• _QUELLE_:
---
Hinterzimmer-Gespräche
Wie man jetzt "Anti-Kickl-Koalition" zimmern will
ÖVP und SPÖ scheinen wild entschlossen, eine Koalition der Verlierer abseits der FPÖ zu schmieden. Königsmacherin könnte Beate Meinl-Reisinger werden.
Blauer und pinker Montag, die zweistellig abgestürzte ÖVP auf Tauchstation – am Montag nach der Wahl ließen sich weder Wahlgewinner noch die gebeutelte Kanzlerpartei in die Karten schauen. Hinter den Kulissen wird aber bereits eifrig an einer Koalition an der FPÖ vorbei gebastelt. Zumindest die Roten haben die Weichen dafür am Montag auch bereits öffentlich gestellt.
Trotz Platz 3: SPÖ will regieren
SPÖ-Vorsitzender Andreas Babler wird bei diesem Poker am Tisch sitzen. "Ich werde diesen Weg mit euch weitergehen": Mit diesen Worten machte er klar, weiter die SPÖ anführen zu wollen. Dieser Weg wird kein leichter sein – immerhin sind die Roten mit ihrer äußerst linken Positionierung erstmals in der Geschichte auf den dritten Platz abgerutscht.
Dennoch möchte die SPÖ "Verantwortung übernehmen", schrieb sie in einem WhatsApp an Funktionäre. "Wir stehen für eine Regierungsbeteiligung bereit"; es gelte, die "FPÖ zu verhindern".
Die SPÖ hat sich am Montag auf ein Verhandlungsteam für etwaige Sondierungsgespräche verständigt. Neben Parteichef Andreas Babler gehören diesem die Zweite Nationalratspräsidentin Doris Bures, Frauenchefin Eva-Maria Holzleitner, Klubobmann Philip Kucher und ein Vertreter der Gewerkschaft (Wolfgang Katzian oder Josef Muchitsch) an. Ernste Gespräche wird es wohl nur mit der ÖVP und etwaigem Mini-Partner geben: "Die FPÖ unter Herbert Kickl ist kein Koalitionspartner", hielt Klubobmann Kucher fest.
Enttäuscht vom minderen Ergebnis (21,1 Prozent) zeigte sich Vorsitzender Babler. Es sei "nicht zufriedenstellend".
Seinen Rücktritt habe er in den Gremiensitzungen nicht angeboten: "Es hat keinen Grund dafür gegeben." Babler gestand strukturelle Probleme im ländlichen Raum und in Industrieregionen – ehemalige SPÖ-Hochburgen – ein. "Wir wollten deutlich stärker werden."
Burgenland-Chef Doskozil gegen SPÖ in Regierung
"Es tut natürlich weh, wenn man verliert" – mit diesen Worten reagierte Hans Peter Doskozil auf den erstmaligen Absturz der SPÖ auf Platz 3 bei einer Nationalratswahl. Eine Personaldiskussion um seinen ehemaligen Kontrahenten Andreas Babler wolle er nicht vom Zaun brechen.
---
• _ERFASSTE DATEN_:

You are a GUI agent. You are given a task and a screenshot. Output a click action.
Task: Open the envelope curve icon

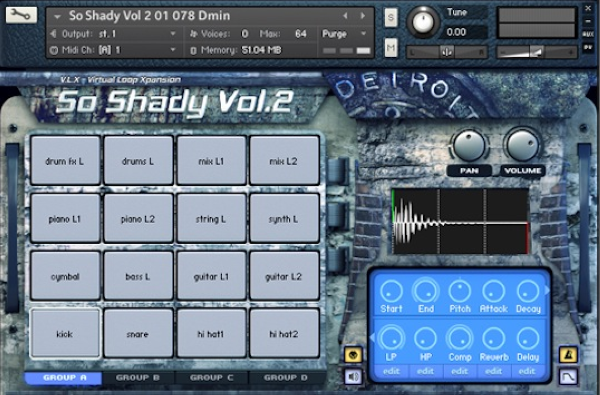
---
• _AUFGABEN_:
**a.** Was sagt der Artikel über die Koalitionsgespräche zu diesen Punkten?
(i) Wer könnte zur Königsmacherin werden?
(ii) Welches Ergebnis in Prozent erzielte die SPÖ?
(iii) Wer stellte fest, dass die FPÖ unter Herbert Kickl kein Koalitionspartner sei?
**b.** Entnimm dem Artikel über die Koalitionsgespräche wortgetreu die Stelle, die mit den Worten „Enttäuscht vom minderen“ einsetzt, und hör nach „vom Zaun brechen.“ auf.
**c.** Wie geht der Artikel über die Koalitionsgespräche nach der Wahl weiter? Führe ihn im Anschluss an seinen letzten Satz fort.
Das Material hat mit dem Artikel über die Koalitionsgespräche nichts zu tun.

• _ANTWORTEN IN REIHENFOLGE_:
**a.**
(i) Beate Meinl-Reisinger
(ii) 21,1 Prozent
(iii) Klubobmann Philip Kucher

**b.**
Enttäuscht vom minderen Ergebnis (21,1 Prozent) zeigte sich Vorsitzender Babler. Es sei "nicht zufriedenstellend".
Seinen Rücktritt habe er in den Gremiensitzungen nicht angeboten: "Es hat keinen Grund dafür gegeben." Babler gestand strukturelle Probleme im ländlichen Raum und in Industrieregionen – ehemalige SPÖ-Hochburgen – ein. "Wir wollten deutlich stärker werden."
Burgenland-Chef Doskozil gegen SPÖ in Regierung
"Es tut natürlich weh, wenn man verliert" – mit diesen Worten reagierte Hans Peter Doskozil auf den erstmaligen Absturz der SPÖ auf Platz 3 bei einer Nationalratswahl. Eine Personaldiskussion um seinen ehemaligen Kontrahenten Andreas Babler wolle er nicht vom Zaun brechen.

**c.**
"Babler ist keine Wundertüte", so der Burgenland-Chef, seine Programmatik sei bekannt gewesen. Doskozil gratulierte der FPÖ zum Wahlsieg: "Sie haben besser mobilisiert." Für ihn sei klar, "dass die FPÖ den ersten Nationalratspräsidenten stellt" – so, wie das in Österreich Usus ist. Auch solle Herbert Kickl den Regierungsbildungsauftrag erhalten. 30 Prozent der Österreicher hätten die FPÖ gewählt, man könne diese Wähler jetzt "nicht vor den Kopf stoßen". Das Ergebnis der Roten sei für Doskozil "kein Auftrag, in eine Regierung einzutreten"
Man müsse "FPÖ-Wählern wieder eine Alternative geben in der Sozialdemokratie". Eine andere thematische Schwerpunktsetzung "stand nicht zur Diskussion", so der rote Chef. Dafür gebe es keinen Anlass: "Natürlich wollen die Leute die Themen."
Links-Kurs für ÖVP und Neos Hemmschuh?
Gut möglich, dass zum Regieren Abstriche nötig sind: Viele Punkte des Babler-Programms (32-Stunden-Woche, neue Steuern) dürften rote Linien für ÖVP und Neos darstellen. Will die ÖVP nämlich mit der SPÖ eine Koalition an Wahlsieger Herbert Kickl vorbei schmieden, braucht sie Neos oder Grüne zur Absicherung der parlamentarischen Mehrheit.
Am Ende könnte es doch Blau-Schwarz geben ...
Ein rot-schwarzes Bündnis alleine hätte nur ein Mandat Überhang – die Regierung wäre somit zu jedem Zeitpunkt von Bünden, Gewerkschaft oder Landeskaisern erpressbar. Neos stehen der ÖVP näher als die Grünen. Beate Meinl-Reisinger hatte schon im Wahlkampf deutlich gemacht, dass die Pinken bereit zum Regieren sind. Sie forderte allerdings harte Reformen ein.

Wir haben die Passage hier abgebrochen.